Saat ini, rencana pembangunan fasilitas penyimpanan minyak di Sumatera tersebut masih dalam tahap studi kelayakan atau feasibility study (FS). Bahlil menjelaskan bahwa fasilitas ini akan menjadi tambahan penting bagi cadangan energi nasional.

“Kami berencana akan membangun itu di Sumatera. Kami akan bikin Kawasan Ekonomi Khusus,” ujar Bahlil saat ditemui di Kantor Kementerian ESDM, Jakarta, pada Senin, 11 Mei 2026.

Menanggapi rencana ASEAN untuk membangun storage hub minyak bagi negara-negara di Asia Tenggara, Indonesia telah menawarkan diri sebagai lokasi pembangunan.
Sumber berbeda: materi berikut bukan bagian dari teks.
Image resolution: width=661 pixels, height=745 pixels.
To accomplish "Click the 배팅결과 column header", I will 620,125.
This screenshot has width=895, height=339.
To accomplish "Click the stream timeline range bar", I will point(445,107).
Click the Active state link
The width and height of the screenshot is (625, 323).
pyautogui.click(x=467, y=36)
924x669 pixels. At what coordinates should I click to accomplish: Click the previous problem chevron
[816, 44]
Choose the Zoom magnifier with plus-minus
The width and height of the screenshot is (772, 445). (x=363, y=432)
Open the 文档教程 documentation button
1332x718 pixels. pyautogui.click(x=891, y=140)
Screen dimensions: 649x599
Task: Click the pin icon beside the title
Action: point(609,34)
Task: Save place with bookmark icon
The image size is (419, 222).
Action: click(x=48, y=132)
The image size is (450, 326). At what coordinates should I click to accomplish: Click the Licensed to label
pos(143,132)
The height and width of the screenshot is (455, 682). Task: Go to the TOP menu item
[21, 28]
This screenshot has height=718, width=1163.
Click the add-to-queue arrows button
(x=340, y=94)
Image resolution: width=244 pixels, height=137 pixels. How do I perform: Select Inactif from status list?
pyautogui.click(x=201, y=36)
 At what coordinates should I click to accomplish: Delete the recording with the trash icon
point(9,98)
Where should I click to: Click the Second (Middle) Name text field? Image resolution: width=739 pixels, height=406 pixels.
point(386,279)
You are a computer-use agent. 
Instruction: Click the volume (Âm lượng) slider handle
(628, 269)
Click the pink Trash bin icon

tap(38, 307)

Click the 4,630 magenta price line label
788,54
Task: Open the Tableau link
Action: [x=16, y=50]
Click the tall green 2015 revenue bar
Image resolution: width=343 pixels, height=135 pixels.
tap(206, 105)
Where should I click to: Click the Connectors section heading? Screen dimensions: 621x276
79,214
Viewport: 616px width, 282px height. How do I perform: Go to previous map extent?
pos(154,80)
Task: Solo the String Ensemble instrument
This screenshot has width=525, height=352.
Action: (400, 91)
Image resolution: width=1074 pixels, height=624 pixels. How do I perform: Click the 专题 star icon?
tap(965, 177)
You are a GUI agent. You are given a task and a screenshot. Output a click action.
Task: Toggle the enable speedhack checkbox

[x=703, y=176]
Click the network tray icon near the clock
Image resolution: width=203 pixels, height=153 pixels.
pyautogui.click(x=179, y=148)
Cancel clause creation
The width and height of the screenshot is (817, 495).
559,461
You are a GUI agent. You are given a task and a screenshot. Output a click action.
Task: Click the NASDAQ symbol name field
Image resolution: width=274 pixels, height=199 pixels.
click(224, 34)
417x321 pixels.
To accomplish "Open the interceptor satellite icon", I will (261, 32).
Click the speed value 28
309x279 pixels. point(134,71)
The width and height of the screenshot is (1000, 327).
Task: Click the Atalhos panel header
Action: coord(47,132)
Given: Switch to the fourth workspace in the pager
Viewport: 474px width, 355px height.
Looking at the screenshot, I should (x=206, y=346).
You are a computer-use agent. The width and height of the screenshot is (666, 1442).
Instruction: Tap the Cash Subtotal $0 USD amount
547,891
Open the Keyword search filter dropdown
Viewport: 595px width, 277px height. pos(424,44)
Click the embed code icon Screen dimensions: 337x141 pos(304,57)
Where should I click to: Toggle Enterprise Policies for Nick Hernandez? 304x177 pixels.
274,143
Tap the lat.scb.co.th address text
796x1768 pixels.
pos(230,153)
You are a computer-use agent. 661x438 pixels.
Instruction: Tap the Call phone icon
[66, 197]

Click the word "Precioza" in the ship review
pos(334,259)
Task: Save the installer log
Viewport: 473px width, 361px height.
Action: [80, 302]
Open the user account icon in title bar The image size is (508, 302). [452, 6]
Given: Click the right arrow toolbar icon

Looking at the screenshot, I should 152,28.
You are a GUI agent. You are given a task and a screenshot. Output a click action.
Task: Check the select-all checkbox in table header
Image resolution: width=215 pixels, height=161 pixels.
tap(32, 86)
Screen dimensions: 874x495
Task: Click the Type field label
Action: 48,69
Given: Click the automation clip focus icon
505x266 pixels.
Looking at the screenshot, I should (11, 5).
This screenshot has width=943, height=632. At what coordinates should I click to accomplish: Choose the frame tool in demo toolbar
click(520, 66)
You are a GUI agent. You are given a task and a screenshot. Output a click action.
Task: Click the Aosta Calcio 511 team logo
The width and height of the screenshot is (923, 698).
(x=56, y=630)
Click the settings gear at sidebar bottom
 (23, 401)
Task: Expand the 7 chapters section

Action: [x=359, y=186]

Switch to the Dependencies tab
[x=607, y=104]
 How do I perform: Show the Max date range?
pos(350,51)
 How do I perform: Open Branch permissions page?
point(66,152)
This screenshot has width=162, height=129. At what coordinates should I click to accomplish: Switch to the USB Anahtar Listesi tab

Namun, Bahlil menegaskan bahwa jika usulan tersebut tidak disepakati, Indonesia tetap akan melanjutkan pembangunan storage minyaknya sendiri di Sumatera.

Baca juga: Bayar Jalan Provinsi di Jabar Gantikan Pajak Kendaraan

“Tanpa ide itu pun (pembangunan storage hub ASEAN), Indonesia kan sudah membangun storage minyak. Ide itu (storage hub ASEAN) muncul di saat Indonesia sudah siap untuk mengimplementasikan,” kata Bahlil.

Hingga kini, belum ada kesepakatan mengenai lokasi pasti pembangunan storage hub minyak untuk kawasan ASEAN. Bahlil mengungkapkan bahwa Indonesia akan menjalin kerja sama dengan Malaysia, Brunei, dan Filipina untuk mewujudkan usulan ini.

Melalui pembangunan storage hub ini, Bahlil berharap ASEAN akan memiliki cadangan energi yang memadai untuk memenuhi kebutuhan negara-negara di kawasan Asia Tenggara.

“Di Asia Tenggara, kami kemarin merumuskan akan bikin hub untuk storage cadangan minyak untuk ASEAN. Ini adalah ide yang bagus,” ujar Bahlil.

Para menteri ekonomi ASEAN juga dilaporkan menyetujui percepatan penyelesaian Kesepakatan Kerangka ASEAN tentang Keamanan Minyak Bumi (APSA). Hal ini dilakukan di tengah meningkatnya gangguan pada jalur pasokan minyak global.

Sekretaris Jenderal ASEAN, Kao Kim Hourn, memastikan bahwa proses ratifikasi APSA akan rampung sebelum Konferensi Tingkat Tinggi (KTT) ke-49 ASEAN yang dijadwalkan berlangsung pada akhir tahun ini.

Kesepakatan APSA ini tidak hanya bertujuan untuk meningkatkan kerja sama dan integrasi di sektor energi kawasan, tetapi juga memungkinkan negara-negara anggota ASEAN untuk saling membantu ketika terjadi kelangkaan bahan bakar.

Mekanisme APSA memungkinkan anggota ASEAN untuk memasok bahan bakar kepada anggota lain yang mengalami kekurangan stok, dengan jumlah minimal setara 10 persen dari kebutuhan domestik mereka. KTT ke-49 ASEAN sendiri direncanakan akan diselenggarakan pada tanggal 10 hingga 12 November 2026 di Manila, Filipina.